Он лег на меховую полость у очага и слушал, как она поет, расчесывая косу. Она видела, трясовица затаилась и едва-едва выпрыгнет в сильном рысьем прыжке.
- Ляг.
- Нет.
Взгляд и голос. Она видела, слышала, чувствовала. Жар огня, жар губ, прикосновения пальцев, кожи, силы. Она знала. Водоворот, омут, Купальный костер.
- Ты ведь можешь ее прогнать. Ляг.
- Нет. Могу. Но на то не моя воля.
- Не верю. Только себе верю, им - нет.
- Так верь. Себе и мне.
Она знала, что эти глаза не отпустят. Она знала, что он зол. Но у каждого - свой путь. Трясовица выпрыгнула, спружинив. Он закричал, корчась от боли. Черные проростки взгрызлись в хребет. Ночь кружила, марево поднималось от очага в землянке. Она варила зелье, она отирала ему пот, она баюкала его как младенца, которого у нее никогда не будет. Он цепко держался за ее пальцы, выстанывая последние силы.
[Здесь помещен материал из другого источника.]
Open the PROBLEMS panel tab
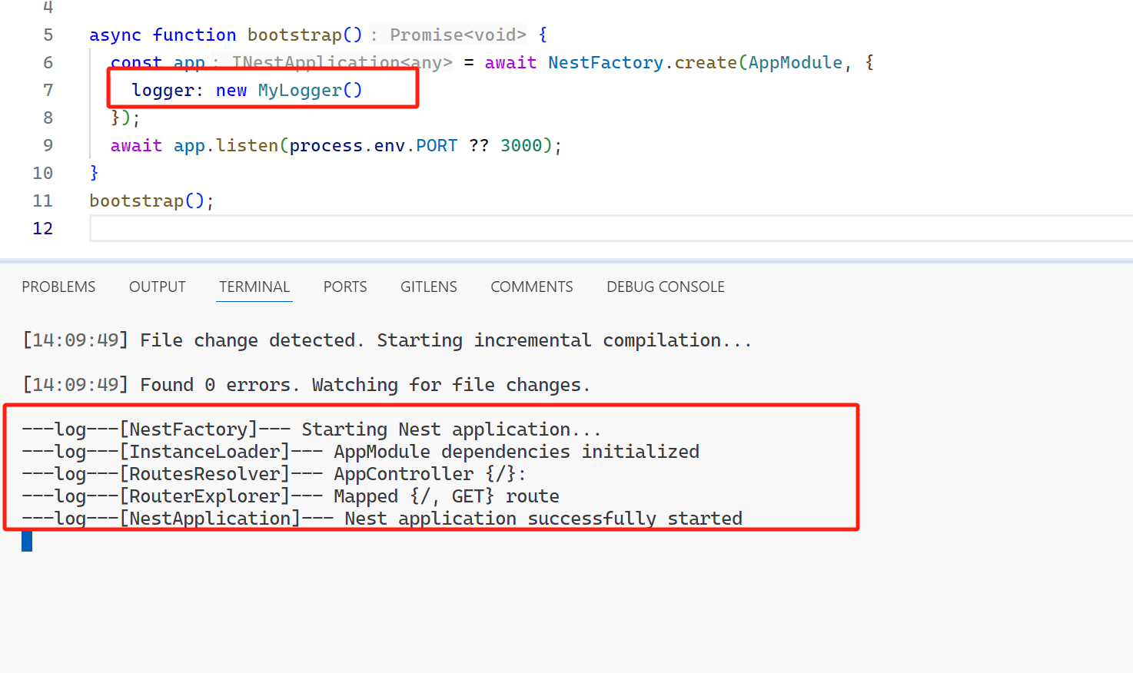1133x673 pixels. (58, 287)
Утром пришли старейшины и забрали его. Она отпустила, влив ему в пересохший рот последние капли отвара. Молча. Их вождь, их брат.
***
Вечером развели Купальные костры. Тризна в праздник - хорошо. Ее позвали к уже поднятой на кострище ладье. Она была готова - шапка из сорочьих перьев, красный узор по белой рубашке, бронзовая связка у плетеного из кож пояса, заткнутый в сапог костяной нож.
Черноглазая стенала. Бабы выли. Братина ходила по кругу. Алый лик Ярила шел к темной речной глади, и лишь с его заходом Стрибог послал западный ветер раздуть погребальный костер.
Она пела, пела, пела.
Ясен путь твой, князь наш ясный...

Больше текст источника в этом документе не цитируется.